***** Record excerpts *****
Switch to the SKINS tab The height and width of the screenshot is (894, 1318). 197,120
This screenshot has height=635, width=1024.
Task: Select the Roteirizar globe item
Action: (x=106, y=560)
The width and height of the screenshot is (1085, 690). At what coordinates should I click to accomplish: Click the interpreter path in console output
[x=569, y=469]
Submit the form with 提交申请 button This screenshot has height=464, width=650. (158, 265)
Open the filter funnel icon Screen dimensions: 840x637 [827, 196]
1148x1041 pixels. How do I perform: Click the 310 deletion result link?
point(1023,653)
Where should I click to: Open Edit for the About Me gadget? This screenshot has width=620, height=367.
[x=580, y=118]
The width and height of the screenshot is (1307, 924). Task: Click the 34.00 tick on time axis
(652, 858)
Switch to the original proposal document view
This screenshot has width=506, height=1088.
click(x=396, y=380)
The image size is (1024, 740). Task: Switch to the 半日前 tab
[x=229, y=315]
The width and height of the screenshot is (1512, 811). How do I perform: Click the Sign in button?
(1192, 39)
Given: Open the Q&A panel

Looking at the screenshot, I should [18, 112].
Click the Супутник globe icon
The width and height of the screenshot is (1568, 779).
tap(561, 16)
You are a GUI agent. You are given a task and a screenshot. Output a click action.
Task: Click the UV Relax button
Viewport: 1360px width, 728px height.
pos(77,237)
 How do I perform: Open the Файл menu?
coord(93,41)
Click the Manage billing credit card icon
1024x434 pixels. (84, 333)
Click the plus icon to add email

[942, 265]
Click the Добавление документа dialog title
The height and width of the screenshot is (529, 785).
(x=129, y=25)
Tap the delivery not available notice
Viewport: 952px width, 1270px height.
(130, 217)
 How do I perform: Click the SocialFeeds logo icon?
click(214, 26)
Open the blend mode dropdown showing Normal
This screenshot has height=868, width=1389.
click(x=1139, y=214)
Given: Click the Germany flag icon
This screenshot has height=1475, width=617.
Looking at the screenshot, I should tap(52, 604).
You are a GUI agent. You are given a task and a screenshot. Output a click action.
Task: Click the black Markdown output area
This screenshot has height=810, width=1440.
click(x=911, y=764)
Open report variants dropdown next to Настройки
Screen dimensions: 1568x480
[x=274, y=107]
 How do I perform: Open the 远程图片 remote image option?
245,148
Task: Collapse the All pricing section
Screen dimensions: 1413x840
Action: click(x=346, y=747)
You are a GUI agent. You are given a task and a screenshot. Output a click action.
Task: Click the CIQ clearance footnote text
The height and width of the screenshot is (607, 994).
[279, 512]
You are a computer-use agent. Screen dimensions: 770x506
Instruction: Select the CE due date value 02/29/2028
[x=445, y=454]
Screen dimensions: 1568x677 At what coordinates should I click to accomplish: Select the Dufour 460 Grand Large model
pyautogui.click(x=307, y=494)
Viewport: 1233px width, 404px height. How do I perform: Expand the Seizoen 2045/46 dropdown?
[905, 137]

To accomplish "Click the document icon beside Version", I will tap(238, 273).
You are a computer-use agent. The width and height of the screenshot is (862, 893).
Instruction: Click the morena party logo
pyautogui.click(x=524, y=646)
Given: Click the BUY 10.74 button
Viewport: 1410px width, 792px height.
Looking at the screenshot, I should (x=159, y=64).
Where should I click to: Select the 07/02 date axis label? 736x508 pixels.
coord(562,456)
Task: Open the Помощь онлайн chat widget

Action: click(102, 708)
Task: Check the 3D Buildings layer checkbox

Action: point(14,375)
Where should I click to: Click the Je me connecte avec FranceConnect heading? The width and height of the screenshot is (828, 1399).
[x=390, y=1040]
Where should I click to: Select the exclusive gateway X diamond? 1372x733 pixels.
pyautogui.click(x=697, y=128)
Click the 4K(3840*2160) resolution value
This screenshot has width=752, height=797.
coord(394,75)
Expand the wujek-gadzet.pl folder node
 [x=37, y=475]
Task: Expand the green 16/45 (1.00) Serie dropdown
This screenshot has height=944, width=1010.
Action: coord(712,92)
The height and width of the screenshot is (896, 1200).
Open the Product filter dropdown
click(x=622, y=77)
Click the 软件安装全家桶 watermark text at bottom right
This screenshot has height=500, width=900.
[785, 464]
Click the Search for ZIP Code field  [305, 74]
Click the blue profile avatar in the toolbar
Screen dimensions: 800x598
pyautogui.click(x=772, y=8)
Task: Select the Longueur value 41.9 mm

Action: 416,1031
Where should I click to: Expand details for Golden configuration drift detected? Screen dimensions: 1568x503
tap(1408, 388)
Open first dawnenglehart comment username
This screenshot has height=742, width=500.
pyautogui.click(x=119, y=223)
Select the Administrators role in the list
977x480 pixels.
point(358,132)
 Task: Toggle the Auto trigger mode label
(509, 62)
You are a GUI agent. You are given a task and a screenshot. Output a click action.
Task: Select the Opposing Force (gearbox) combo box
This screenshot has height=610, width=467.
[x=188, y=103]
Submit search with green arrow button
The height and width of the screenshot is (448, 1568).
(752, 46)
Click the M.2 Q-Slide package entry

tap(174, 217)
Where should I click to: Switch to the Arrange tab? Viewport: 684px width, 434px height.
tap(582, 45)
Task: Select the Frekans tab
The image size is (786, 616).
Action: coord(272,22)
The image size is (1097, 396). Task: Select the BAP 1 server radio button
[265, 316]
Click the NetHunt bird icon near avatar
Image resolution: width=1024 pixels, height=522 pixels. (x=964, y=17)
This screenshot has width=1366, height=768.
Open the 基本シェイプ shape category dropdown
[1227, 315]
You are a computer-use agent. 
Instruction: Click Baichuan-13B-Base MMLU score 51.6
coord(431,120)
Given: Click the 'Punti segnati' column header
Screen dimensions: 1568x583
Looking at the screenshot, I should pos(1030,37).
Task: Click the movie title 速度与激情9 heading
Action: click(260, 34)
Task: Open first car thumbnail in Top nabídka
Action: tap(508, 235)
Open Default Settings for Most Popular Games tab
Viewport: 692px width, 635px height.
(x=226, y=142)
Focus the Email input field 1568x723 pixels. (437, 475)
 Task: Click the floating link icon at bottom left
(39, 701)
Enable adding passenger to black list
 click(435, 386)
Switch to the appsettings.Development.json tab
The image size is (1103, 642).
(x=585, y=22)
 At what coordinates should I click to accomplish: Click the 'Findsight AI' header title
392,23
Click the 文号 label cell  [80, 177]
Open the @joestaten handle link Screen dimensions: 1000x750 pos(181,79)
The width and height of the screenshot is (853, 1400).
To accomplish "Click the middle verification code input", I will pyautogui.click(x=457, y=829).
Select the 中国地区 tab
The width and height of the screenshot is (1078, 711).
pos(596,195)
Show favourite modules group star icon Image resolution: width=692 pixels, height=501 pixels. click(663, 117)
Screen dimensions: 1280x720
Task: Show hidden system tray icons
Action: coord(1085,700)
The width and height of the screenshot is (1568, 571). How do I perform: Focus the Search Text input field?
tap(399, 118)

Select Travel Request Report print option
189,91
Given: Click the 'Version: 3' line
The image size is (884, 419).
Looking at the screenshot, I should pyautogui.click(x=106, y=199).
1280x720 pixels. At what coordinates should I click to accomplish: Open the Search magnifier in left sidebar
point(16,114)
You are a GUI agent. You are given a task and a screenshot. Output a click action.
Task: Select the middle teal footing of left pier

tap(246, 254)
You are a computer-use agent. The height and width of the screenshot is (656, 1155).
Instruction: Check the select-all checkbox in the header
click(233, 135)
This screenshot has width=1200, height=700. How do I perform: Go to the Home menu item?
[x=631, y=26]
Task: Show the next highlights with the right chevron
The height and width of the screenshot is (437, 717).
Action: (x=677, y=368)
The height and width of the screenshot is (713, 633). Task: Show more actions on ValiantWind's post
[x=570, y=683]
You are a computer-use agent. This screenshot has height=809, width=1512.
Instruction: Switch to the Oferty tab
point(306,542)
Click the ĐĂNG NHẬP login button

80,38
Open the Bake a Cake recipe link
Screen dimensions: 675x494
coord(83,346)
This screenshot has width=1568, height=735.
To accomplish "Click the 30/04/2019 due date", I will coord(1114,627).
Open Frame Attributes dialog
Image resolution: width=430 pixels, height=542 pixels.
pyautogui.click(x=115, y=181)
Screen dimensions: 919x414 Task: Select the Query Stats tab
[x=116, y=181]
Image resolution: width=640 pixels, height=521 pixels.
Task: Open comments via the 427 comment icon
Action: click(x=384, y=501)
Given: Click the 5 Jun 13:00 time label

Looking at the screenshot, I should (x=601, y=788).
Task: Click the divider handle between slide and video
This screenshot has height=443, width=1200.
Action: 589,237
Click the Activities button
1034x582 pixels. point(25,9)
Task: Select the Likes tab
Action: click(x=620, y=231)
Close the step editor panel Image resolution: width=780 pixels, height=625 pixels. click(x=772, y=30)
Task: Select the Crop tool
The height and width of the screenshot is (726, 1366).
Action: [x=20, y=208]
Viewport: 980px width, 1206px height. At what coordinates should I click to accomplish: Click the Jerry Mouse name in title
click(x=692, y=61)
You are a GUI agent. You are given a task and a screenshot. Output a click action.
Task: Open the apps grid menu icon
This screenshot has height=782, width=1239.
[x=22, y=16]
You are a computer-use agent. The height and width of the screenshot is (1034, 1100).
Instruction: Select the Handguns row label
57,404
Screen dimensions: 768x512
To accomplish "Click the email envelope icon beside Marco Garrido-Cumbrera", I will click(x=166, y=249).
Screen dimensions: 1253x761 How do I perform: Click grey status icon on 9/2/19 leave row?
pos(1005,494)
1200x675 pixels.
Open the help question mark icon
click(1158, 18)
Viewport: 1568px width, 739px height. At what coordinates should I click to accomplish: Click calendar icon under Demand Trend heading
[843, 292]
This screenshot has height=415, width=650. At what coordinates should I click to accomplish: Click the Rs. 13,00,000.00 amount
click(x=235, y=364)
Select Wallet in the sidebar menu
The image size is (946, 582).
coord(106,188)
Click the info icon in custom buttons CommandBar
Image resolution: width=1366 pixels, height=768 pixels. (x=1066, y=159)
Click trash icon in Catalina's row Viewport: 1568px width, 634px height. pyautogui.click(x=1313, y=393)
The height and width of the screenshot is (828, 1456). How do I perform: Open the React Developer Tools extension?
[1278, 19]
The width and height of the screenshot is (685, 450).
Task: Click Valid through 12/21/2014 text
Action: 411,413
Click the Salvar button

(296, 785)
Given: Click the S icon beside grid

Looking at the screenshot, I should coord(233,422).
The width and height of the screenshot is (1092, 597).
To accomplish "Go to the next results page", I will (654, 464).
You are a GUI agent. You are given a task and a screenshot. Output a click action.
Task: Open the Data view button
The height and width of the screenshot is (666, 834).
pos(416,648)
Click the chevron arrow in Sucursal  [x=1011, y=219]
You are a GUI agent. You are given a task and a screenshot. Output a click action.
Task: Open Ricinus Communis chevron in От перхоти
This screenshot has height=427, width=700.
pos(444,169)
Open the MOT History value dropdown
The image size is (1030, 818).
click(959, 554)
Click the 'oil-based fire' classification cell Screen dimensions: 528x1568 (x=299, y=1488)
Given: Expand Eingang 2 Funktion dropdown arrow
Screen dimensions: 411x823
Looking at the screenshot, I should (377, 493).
*****
All lines of the records above that contain the word "handle" are to be copied out.

Open the @joestaten handle link Screen dimensions: 1000x750 pos(181,79)
Task: Click the divider handle between slide and video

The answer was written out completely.